PROBLEM DESCRIPTION
Repeat word for word the lines starting at the one with "Instruction: Open the dwarf planets map image" and ending at the final line of the material, both ends included; omit pictures.
##### DATA FOR ANALYSIS
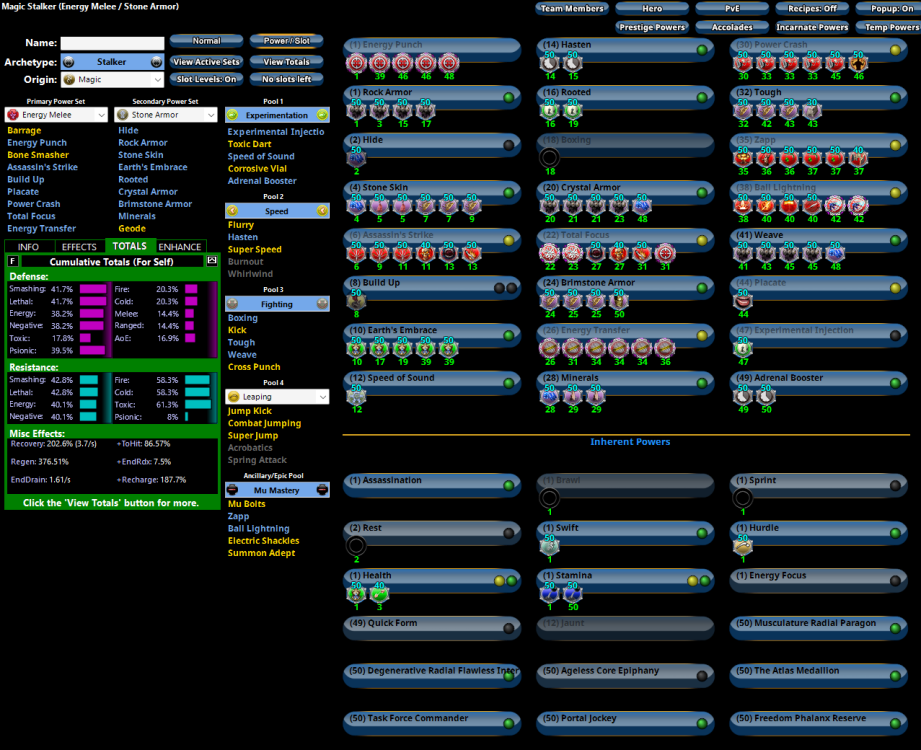Image resolution: width=921 pixels, height=750 pixels.
Task: Click the empty enhancement slot under Boxing
Action: click(549, 157)
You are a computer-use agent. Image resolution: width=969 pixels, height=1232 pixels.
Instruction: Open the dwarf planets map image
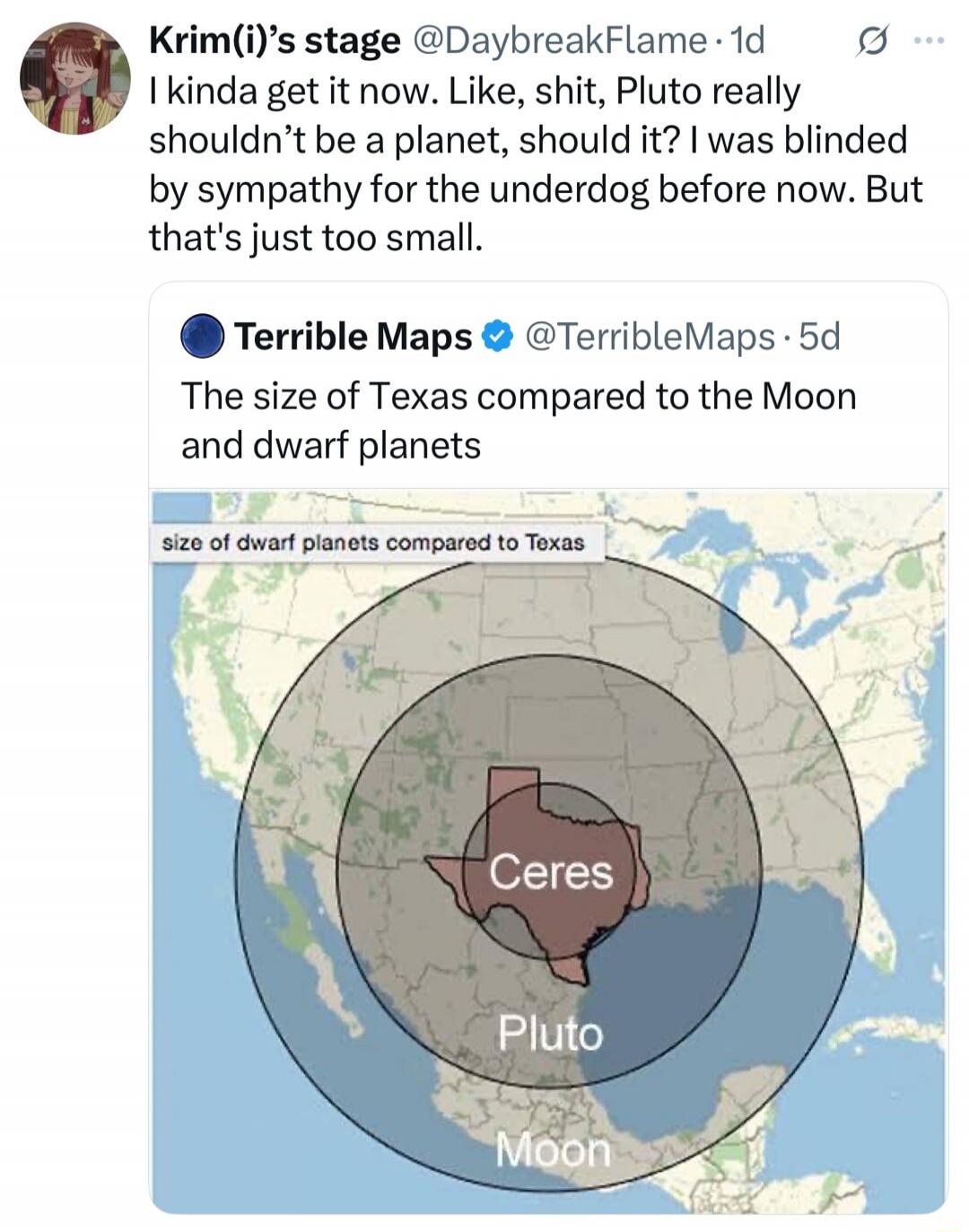pos(548,852)
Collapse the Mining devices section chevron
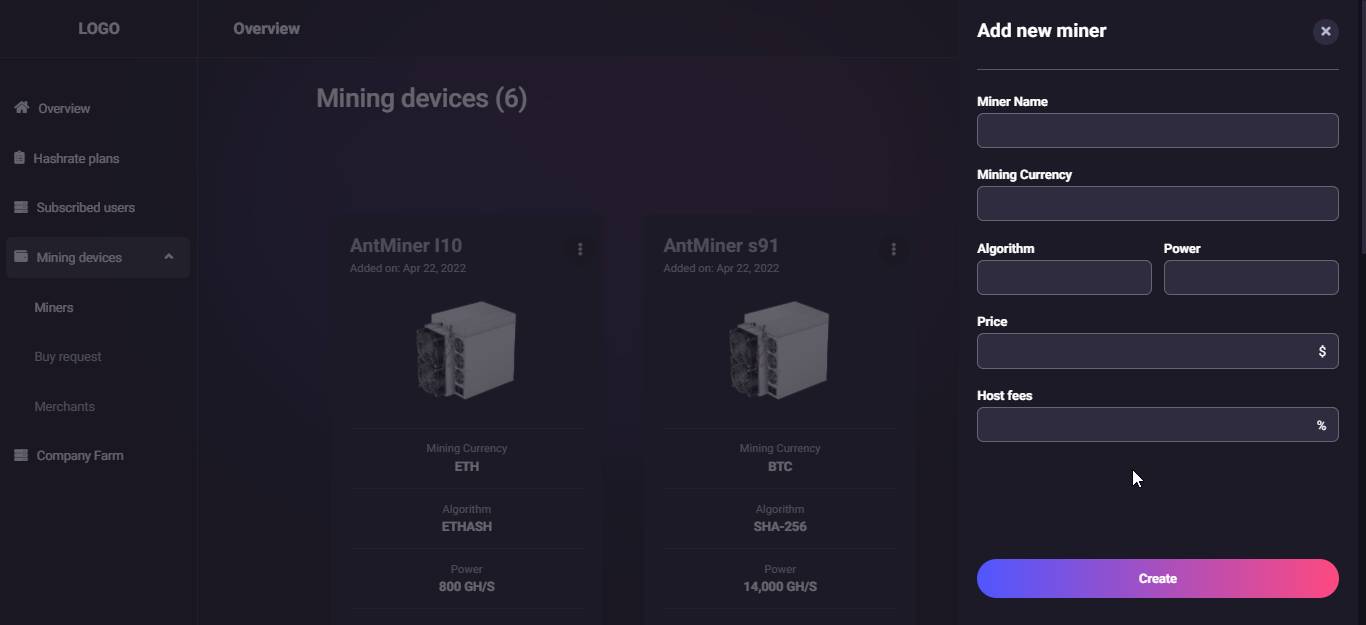The image size is (1366, 625). tap(169, 256)
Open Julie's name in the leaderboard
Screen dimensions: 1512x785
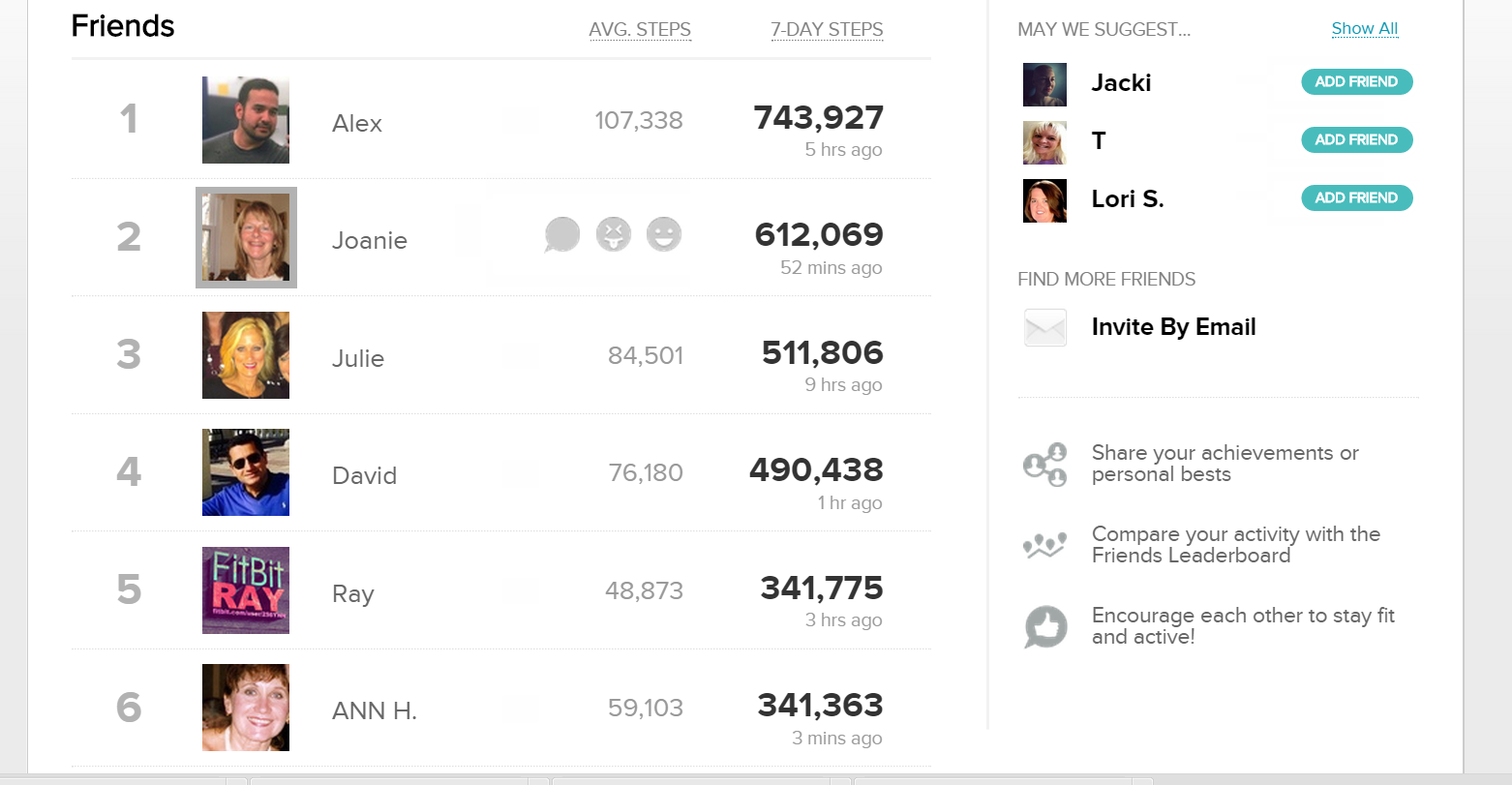coord(358,359)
##########
SOLVED PROBLEM
Instruction: Open the dwarf planets map image
pos(548,852)
Collapse the Mining devices section chevron
The image size is (1366, 625). tap(169, 256)
Open Julie's name in the leaderboard
Screen dimensions: 1512x785
coord(358,359)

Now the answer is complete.